Yondr facilitates phone-free environments designed to limit distractions. Yondr was initially used by educational institutions addressing concerns about cellphone use in classrooms. It has since been used in entertainment venues where artists seek to create distraction-free experiences, courtrooms aiming to maintain decorum, and corporate environments.

=== In schools ===

While some students, parents and publications have raised concerns about the cost and complexity of Yondr, others have noted its effectiveness in creating phone-free learning environments.

Following the implementation of Yondr pouches, schools such as Corona del Mar Middle School have reported a decline in fighting and other inappropriate behaviors, indicating a positive shift in student conduct. At Schoharie Public Schools, administrators reported increased student engagement in conversations, more in-person conflict resolution, and higher elective enrollment following the implementation of phone-free school days. Some parents also noted changes in screen time management at home.

In 2023, the US government spent $2.13 million on Yondr. At the same time, some students who have Yondr implemented in their schools said they notice the benefits and support the use of Yondr in their school. Schools have also reported increased academic performance, attention, and a decrease in fights and bullying.

Yondr phone-free spaces have received mixed reviews from users. Critics argue that phone-free solutions could be achieved through simpler, less-expensive methods, especially when considering limited school budgets and other improvements to the learning environment that need funding. Furthermore, the effectiveness of Yondr pouches heavily depends on user compliance.

=== At concerts and shows ===
In 2019, the use of Yondr cases was reported in comedy and theater. They have been utilized at concerts, as well as during performances by comedians who aim to prevent their material from being leaked electronically and to keep their audiences focused, free from distractions.

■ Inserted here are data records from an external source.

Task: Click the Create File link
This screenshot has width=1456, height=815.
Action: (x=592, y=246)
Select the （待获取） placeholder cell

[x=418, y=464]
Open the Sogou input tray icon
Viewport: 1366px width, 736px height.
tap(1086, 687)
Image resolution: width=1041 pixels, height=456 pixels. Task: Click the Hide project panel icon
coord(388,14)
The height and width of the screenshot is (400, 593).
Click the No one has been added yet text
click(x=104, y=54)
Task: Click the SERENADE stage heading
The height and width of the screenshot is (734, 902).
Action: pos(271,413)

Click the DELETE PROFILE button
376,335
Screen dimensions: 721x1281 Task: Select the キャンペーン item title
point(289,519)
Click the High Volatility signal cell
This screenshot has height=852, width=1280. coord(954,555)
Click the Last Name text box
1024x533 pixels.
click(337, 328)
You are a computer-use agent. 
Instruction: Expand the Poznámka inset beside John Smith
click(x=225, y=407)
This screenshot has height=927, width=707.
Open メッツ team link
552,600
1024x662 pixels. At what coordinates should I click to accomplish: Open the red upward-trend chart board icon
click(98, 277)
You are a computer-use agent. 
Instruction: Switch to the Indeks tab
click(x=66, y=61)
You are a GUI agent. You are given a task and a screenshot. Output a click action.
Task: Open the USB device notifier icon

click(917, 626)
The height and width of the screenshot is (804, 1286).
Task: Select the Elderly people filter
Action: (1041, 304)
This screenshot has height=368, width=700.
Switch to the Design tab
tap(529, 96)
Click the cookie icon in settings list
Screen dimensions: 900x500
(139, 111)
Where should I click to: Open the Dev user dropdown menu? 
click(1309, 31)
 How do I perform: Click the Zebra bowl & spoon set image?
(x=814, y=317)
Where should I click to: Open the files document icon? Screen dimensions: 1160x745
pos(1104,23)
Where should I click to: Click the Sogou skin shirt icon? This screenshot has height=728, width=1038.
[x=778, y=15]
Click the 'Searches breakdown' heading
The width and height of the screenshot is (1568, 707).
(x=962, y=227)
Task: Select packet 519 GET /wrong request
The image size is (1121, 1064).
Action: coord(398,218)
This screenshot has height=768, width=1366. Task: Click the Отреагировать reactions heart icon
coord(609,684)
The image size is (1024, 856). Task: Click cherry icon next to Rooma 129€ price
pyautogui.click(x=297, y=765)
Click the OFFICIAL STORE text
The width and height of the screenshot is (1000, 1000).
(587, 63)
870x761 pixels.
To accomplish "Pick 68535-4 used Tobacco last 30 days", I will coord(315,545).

In 2023, the company launched its own outdoor music festival in Greenville, New York.

=== In courtrooms ===
Yondr has been used in some courtrooms to prevent distractions from phones during trials and proceedings, and to maintain order and focus. In 2017, the First Judicial District of Pennsylvania began using Yondr pouches at the Juanita Kidd Stout Center for Criminal Justice in Philadelphia. In 2024, the Municipal Court of Kansas City, Kansas implemented Yondr pouches to enhance courtroom decorum and reduce distractions. In 2025, the U.S. District Court for the Eastern District of Virginia began requiring visitors to secure phones and smartwatches in Yondr pouches while in courthouses.

==Bypasses==
There are several ways for students to bypass the pouch, including telling school officials they don't have a mobile phone, or placing decoys such as burner phones or calculators in a pouch, while pocketing the real device for surreptitious use. It's also possible to break into a sealed pouch: via a magnet, by brute force, or by using a pencil to pop the seal open.